Basic weighted average shares     18,562,073         18,333,912  
Effect of exercising warrants     690         364,130  
Effect of exercising stock options     -          18,760  
Non-GAAP diluted weighted average shares outstanding     18,562,763         18,716,802  
       
       
Adjusted EBITDA:      
  Three Months Ended
March  31,
(amounts in thousands)   2019       2018  
       
Net income $   127     $   500  
Depreciation and amortization     948         411  
Interest and finance expense     290         286  
Income tax provision      75         426  
State and local franchise taxes     38         33  
Stock-based compensation     347         507  
Loss on extinguishment of debt     189         -  
Adjusted EBITDA $   2,014     $   2,163  
       

 

Non-GAAP net income and non-GAAP diluted EPS are non-GAAP unaudited terms. We define non-GAAP net income, exclusive of amortization of trademarks, stock-based compensation, non-cash interest and finance expense from discounted debt related to acquired assets, loss on extinguishment of debt, and deferred tax provision. Non-GAAP net income and non-GAAP diluted EPS measures do not include the tax effect of the aforementioned adjusting items, due to the nature of these items and the Company’s tax strategy.
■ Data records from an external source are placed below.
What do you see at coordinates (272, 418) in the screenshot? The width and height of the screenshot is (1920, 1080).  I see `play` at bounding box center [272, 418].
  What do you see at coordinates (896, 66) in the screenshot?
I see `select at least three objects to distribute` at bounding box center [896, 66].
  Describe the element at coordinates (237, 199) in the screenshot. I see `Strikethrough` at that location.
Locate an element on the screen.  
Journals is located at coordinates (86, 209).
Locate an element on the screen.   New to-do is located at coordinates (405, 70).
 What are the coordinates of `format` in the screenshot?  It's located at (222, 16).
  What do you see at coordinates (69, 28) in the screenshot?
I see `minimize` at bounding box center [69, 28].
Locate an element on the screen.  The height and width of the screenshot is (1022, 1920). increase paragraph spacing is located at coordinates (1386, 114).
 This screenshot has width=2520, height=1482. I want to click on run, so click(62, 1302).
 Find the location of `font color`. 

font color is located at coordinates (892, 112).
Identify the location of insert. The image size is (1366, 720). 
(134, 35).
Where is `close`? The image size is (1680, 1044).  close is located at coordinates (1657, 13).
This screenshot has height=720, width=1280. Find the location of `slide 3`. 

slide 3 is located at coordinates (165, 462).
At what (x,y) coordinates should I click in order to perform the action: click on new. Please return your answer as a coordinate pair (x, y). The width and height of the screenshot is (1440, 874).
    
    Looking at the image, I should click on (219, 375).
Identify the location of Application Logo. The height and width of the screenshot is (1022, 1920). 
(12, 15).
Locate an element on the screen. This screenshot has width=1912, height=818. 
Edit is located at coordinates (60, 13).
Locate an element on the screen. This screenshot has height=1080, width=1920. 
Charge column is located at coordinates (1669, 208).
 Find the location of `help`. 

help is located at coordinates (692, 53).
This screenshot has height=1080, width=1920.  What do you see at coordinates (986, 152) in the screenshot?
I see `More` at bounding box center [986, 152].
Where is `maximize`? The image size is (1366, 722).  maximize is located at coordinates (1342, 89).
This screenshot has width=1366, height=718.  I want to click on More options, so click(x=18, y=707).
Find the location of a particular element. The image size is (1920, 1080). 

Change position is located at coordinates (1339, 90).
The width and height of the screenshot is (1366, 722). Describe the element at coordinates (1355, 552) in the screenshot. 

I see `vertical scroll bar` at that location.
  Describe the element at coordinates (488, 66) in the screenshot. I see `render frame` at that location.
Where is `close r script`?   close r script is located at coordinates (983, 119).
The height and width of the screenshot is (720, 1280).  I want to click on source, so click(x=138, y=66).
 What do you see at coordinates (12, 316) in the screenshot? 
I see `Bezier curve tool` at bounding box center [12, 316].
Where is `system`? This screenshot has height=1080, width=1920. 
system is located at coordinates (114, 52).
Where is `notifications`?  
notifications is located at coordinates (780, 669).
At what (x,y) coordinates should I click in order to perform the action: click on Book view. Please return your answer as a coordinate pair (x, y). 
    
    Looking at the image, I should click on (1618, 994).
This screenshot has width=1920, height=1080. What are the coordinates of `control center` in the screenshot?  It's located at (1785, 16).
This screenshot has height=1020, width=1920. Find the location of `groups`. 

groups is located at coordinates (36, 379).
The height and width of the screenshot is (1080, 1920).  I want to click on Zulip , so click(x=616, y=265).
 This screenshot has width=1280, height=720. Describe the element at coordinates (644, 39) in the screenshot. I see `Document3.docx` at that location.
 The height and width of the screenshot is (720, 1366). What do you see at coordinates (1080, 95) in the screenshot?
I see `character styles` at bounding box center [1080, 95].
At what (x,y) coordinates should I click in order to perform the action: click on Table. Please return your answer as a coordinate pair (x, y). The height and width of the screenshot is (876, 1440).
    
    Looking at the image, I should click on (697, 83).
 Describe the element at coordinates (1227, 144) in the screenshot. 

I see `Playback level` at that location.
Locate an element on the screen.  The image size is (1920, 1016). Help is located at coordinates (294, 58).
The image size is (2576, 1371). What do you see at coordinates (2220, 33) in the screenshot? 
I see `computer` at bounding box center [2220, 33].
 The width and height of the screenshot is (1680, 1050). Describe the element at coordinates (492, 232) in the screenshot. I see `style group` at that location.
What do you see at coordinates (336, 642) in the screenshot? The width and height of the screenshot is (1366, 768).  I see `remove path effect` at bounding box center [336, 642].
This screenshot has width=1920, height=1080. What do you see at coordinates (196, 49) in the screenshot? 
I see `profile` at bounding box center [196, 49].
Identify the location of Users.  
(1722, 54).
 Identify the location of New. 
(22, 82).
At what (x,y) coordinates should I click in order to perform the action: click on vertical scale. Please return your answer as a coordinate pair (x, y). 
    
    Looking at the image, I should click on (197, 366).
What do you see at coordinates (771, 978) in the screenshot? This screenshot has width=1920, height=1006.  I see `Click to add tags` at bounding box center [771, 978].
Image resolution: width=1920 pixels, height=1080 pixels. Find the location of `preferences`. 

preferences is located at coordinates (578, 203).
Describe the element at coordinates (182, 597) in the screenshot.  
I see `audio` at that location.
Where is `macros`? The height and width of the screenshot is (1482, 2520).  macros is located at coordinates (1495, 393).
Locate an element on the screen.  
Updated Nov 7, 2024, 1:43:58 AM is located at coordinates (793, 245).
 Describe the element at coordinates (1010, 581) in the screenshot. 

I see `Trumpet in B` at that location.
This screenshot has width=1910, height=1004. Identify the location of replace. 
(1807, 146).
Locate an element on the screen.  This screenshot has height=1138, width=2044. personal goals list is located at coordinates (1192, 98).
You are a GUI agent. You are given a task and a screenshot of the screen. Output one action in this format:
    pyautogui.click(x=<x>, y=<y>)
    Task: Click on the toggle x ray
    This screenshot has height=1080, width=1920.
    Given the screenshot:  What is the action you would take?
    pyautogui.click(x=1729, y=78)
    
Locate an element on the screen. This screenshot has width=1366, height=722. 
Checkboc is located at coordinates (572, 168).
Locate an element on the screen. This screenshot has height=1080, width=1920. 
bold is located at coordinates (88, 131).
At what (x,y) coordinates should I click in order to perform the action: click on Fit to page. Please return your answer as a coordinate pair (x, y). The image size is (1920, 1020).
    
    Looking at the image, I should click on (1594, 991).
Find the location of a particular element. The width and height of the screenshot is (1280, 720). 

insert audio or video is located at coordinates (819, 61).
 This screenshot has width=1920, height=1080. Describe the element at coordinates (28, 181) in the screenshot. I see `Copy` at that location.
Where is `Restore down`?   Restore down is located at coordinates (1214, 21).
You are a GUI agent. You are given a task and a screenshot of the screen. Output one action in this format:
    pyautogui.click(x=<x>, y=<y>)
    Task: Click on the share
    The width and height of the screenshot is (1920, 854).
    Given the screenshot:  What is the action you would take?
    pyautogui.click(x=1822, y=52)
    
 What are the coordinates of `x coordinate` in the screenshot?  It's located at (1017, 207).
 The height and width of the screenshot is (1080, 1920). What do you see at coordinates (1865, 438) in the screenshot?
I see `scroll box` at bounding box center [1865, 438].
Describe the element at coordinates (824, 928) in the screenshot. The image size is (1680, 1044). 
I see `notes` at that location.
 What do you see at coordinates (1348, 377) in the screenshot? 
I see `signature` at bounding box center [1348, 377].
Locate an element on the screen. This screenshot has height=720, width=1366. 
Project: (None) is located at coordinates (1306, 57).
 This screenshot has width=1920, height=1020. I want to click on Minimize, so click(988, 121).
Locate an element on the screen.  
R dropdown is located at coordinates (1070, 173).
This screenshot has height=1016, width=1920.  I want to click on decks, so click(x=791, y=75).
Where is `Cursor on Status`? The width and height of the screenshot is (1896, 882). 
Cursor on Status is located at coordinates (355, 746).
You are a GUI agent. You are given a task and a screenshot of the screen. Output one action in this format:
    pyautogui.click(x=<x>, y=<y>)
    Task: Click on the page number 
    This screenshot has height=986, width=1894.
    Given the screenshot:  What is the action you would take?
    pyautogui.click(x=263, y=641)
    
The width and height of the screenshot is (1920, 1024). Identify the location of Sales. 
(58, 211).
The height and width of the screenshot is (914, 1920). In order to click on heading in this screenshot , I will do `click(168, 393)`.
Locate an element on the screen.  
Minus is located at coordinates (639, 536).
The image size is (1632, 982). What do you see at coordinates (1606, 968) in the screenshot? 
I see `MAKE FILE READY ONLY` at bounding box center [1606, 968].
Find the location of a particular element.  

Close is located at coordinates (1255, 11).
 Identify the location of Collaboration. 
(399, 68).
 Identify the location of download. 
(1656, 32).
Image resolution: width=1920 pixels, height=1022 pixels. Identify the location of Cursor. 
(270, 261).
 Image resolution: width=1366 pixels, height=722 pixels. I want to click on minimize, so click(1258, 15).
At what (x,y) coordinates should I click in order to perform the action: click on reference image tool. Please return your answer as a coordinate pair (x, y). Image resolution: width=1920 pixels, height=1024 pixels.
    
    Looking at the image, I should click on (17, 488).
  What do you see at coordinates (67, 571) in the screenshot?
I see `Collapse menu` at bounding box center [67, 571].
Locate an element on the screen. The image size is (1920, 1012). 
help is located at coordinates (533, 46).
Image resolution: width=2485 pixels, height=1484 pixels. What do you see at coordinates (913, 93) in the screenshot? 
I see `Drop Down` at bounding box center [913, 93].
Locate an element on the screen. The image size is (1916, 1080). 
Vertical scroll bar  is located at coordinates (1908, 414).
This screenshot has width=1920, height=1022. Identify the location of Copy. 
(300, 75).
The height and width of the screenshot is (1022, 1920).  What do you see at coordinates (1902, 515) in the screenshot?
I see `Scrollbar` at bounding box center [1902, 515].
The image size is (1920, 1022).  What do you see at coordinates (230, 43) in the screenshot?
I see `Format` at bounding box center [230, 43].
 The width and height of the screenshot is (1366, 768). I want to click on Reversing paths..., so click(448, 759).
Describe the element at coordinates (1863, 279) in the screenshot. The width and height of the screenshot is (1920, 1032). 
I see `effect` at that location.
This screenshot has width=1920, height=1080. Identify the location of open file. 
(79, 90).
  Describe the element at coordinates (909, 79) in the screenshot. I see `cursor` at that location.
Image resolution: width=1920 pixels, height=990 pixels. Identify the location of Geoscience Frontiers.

Adjusted EBITDA is a non-GAAP unaudited measure, which we define as net income before stock-based compensation, interest and finance expense, loss on extinguishment of debt, income taxes, other state and local franchise taxes, and depreciation and amortization.

Management uses non-GAAP net income, non-GAAP diluted EPS, and Adjusted EBITDA as measures of operating performance to assist in comparing performance from period to period on a consistent basis and to identify business trends relating to our results of operations. Management believes non-GAAP net income, non-GAAP diluted EPS, and Adjusted EBITDA are also useful because they provide supplemental information to assist investors in evaluating our financial results. Non-GAAP net income, non-GAAP diluted EPS, and Adjusted EBITDA should not be considered in isolation or as alternatives to net income, earnings per share, or any other measure of financial performance calculated and presented in accordance with GAAP. Given that non-GAAP net income, non-GAAP diluted EPS, and Adjusted EBITDA are financial measures not deemed to be in accordance with GAAP and are susceptible to varying calculations, our non-GAAP net income, non-GAAP diluted EPS, and Adjusted EBITDA may not be comparable to similarly titled measures of other companies, including companies in our industry, because other companies may calculate non-GAAP net income, non-GAAP diluted EPS, and Adjusted EBITDA in a different manner than we calculate these measures. In evaluating non-GAAP net income, non-GAAP diluted EPS, and Adjusted EBITDA, you should be aware that in the future we may or may not incur expenses similar to some of the adjustments in this document. Our presentation of non-GAAP net income, non-GAAP diluted EPS, and Adjusted EBITDA does not imply that our future results will be unaffected by these expenses or any unusual or non-recurring items. When evaluating our performance, you should consider non-GAAP net income, non-GAAP diluted EPS, and Adjusted EBITDA alongside other financial performance measures, including our net income and other GAAP results, and not rely on any single financial measure.